People of my parents age could get a nice house in zone 2 on one wage.
I don't know how old you or your parents are but I couldn't afford a house anywhere and moved North in 1987 so I could buy a house in a decent area.

glamorousgrandmother · 06/07/2018 11:09

By anywhere I meant anywhere in London or surrounding areas Kent/ Essex.

dearreme · 06/07/2018 11:09

I think reforming housing benefit to make it a short term emergency measure rather than a long term benefit would drive down price. Not sure how that would be done without alot of pain though. Thanks gordon!

OP posts:
Missbrick1 · 06/07/2018 11:09

i love the city lifestyle so if we did relocate it would definitely be too another city. Friends & neighbours have gone to Bristol, Edinburgh & Manchester. Another is looking at Birmingham (HSBC).

dearreme · 06/07/2018 11:10

my parents moved to london in the late 70s, wasn't late 80s another housing bubble?

OP posts:
Missbrick1 · 06/07/2018 11:12

To echo other posters my dad had a good job so could afford the 5 bed on the leafy street in the 80s. However plenty of my school friends lived in 3 bed terraces with only 1 parent working & the income partner was a police officer, teacher etc. Normal jobs. Now you need what an income of 200k to afford that?

[Entries supplied]
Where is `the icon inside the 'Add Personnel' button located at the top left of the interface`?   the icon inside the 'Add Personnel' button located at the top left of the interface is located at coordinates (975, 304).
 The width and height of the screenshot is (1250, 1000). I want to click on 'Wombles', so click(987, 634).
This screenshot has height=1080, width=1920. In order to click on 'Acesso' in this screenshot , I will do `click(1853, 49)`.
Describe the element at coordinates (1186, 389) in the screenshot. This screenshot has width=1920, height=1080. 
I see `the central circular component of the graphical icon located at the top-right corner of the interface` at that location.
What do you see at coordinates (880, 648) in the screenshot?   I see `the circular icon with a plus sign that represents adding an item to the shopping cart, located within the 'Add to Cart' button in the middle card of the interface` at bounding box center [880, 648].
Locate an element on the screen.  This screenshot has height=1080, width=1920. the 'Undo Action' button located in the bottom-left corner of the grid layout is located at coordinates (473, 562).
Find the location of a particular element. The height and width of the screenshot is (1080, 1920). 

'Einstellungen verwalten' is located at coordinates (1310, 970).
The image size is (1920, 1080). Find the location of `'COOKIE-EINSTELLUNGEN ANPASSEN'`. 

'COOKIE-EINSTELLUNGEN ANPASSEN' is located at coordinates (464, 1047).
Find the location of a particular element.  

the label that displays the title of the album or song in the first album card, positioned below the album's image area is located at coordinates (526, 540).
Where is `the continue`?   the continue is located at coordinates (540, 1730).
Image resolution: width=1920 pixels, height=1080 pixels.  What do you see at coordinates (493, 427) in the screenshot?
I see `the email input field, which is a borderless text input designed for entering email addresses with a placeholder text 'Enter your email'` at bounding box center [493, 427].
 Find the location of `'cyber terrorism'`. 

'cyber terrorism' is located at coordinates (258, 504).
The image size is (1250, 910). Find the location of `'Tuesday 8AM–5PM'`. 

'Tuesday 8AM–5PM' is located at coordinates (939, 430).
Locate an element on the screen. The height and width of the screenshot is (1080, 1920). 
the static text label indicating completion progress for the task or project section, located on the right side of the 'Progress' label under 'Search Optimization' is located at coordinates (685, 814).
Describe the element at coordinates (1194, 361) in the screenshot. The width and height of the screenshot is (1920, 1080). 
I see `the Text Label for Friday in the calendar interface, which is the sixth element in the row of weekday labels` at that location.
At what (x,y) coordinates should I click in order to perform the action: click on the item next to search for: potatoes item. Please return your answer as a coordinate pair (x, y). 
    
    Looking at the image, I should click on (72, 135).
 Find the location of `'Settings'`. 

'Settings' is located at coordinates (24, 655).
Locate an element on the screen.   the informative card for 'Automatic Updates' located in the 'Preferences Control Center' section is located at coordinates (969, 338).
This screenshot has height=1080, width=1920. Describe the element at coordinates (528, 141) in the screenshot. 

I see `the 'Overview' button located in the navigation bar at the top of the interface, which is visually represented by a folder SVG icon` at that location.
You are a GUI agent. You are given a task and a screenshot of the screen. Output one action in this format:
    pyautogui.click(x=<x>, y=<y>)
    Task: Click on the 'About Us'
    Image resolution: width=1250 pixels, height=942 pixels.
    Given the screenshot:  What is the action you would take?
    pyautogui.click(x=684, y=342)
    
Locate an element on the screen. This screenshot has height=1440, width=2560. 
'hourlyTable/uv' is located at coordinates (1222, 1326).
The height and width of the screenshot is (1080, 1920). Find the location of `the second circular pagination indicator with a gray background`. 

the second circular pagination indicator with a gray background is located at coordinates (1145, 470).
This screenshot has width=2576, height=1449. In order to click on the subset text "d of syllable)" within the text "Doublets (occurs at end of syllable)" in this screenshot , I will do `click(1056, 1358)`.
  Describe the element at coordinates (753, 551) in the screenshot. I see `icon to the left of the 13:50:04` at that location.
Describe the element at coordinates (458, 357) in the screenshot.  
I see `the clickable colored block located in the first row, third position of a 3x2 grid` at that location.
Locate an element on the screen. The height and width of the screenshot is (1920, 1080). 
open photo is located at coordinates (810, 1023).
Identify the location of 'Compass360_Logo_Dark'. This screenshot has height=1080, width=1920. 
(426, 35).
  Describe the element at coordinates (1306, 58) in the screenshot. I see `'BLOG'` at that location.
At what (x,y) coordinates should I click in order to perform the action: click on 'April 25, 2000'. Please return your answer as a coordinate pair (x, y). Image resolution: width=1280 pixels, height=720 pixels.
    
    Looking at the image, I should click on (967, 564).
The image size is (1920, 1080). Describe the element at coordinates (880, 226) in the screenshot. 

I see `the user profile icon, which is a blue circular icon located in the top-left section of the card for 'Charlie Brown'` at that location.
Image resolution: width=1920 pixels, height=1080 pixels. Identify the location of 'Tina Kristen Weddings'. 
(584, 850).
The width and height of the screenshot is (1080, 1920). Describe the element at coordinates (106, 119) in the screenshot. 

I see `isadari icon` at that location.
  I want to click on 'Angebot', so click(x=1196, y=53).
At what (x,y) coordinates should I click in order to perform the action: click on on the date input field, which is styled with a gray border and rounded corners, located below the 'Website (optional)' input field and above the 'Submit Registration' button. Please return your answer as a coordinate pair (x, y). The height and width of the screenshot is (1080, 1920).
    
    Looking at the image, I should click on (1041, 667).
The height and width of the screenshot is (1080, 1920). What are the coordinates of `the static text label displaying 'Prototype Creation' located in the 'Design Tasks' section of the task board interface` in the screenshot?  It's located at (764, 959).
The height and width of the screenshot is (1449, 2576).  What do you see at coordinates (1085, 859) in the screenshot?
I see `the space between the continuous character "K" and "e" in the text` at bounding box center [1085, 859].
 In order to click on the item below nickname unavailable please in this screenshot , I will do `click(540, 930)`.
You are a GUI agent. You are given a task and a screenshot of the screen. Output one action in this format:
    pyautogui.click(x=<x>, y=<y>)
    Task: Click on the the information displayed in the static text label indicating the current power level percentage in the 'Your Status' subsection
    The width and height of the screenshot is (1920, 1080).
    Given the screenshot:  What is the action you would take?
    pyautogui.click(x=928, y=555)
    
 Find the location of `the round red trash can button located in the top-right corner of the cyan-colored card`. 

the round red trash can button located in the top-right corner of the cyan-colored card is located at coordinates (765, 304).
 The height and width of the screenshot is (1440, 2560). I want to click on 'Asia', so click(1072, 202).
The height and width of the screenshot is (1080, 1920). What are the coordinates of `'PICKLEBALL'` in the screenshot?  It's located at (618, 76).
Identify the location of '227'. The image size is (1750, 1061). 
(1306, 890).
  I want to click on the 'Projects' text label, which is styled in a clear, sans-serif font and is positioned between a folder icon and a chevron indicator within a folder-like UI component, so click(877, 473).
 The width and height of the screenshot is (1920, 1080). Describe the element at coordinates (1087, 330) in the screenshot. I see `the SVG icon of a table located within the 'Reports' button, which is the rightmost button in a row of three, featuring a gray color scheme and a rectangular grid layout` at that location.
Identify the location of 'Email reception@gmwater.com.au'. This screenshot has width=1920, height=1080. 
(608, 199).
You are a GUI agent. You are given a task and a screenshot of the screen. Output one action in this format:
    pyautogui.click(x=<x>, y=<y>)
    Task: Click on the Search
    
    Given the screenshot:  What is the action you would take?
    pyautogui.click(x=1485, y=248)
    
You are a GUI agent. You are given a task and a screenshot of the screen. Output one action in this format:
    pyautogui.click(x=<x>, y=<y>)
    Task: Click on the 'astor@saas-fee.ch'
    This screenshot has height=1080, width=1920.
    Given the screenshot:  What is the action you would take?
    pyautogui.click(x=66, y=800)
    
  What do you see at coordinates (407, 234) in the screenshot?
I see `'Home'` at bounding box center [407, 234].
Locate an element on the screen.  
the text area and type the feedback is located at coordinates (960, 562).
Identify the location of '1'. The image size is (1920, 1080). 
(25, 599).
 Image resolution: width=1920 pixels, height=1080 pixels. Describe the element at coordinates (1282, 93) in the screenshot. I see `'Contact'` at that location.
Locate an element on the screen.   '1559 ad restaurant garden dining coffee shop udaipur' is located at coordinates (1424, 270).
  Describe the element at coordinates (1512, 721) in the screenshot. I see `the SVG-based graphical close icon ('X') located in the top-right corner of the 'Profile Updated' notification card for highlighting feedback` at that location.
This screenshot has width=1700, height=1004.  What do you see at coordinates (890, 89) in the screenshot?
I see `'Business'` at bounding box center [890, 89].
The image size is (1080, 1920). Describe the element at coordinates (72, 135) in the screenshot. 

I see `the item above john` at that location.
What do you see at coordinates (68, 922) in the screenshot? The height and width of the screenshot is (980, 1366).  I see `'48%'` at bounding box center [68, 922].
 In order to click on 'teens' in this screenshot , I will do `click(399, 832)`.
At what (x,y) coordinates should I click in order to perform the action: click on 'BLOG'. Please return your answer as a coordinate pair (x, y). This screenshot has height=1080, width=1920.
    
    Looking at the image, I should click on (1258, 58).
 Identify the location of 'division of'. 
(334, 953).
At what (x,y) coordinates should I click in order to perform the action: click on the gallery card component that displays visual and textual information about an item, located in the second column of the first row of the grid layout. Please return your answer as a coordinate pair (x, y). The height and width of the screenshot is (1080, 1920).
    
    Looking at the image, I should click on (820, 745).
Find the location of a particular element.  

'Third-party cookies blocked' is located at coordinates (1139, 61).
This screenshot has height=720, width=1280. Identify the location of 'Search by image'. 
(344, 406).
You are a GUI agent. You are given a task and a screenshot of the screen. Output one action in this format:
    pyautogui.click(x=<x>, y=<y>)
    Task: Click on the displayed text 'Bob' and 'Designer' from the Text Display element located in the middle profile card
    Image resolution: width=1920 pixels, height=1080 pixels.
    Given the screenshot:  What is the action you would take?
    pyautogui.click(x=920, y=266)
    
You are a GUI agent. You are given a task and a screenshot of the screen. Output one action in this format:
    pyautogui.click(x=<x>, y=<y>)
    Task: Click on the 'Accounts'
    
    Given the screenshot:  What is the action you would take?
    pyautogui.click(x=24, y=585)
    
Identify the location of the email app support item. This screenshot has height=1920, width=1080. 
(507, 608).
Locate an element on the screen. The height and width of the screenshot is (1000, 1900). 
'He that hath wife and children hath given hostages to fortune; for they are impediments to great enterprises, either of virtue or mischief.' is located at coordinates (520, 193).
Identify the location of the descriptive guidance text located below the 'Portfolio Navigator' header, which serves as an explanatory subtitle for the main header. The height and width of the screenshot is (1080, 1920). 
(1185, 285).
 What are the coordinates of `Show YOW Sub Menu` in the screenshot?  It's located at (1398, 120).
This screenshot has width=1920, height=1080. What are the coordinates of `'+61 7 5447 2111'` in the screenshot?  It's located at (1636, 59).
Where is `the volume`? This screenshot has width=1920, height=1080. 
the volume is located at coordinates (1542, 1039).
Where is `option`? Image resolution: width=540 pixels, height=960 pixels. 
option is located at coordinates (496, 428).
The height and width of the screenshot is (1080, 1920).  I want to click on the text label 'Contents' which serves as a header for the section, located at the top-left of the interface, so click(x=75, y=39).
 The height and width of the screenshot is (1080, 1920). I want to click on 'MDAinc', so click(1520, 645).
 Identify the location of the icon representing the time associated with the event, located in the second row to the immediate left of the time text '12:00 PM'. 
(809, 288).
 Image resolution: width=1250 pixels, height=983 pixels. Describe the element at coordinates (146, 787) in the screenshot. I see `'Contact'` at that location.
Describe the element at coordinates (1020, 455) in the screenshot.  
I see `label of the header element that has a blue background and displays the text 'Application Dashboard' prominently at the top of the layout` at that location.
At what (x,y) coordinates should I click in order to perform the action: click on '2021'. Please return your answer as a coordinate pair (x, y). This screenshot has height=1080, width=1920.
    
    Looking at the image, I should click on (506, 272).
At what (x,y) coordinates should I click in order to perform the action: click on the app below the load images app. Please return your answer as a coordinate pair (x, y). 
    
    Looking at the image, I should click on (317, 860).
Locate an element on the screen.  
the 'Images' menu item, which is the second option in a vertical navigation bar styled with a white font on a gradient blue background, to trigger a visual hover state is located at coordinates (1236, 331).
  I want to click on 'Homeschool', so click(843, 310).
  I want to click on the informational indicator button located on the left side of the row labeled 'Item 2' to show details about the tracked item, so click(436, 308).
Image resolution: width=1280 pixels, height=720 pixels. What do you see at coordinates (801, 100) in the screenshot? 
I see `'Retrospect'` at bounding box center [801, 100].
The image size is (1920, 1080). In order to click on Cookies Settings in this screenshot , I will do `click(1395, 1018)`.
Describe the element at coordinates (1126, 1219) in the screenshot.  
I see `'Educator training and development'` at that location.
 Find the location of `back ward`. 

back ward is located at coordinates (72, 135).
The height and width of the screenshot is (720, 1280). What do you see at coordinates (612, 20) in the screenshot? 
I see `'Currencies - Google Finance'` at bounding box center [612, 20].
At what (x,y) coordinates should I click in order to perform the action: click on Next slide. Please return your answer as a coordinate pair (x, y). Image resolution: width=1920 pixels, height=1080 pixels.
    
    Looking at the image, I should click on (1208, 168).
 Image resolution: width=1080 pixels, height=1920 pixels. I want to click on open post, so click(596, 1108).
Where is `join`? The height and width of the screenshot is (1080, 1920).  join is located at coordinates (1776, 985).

[What the task asks] In the forum thread on housing, what year did one poster move North to buy a house in a decent area? The entries are separate material and have no connection to the forum thread.

[Result of the exercise] 1987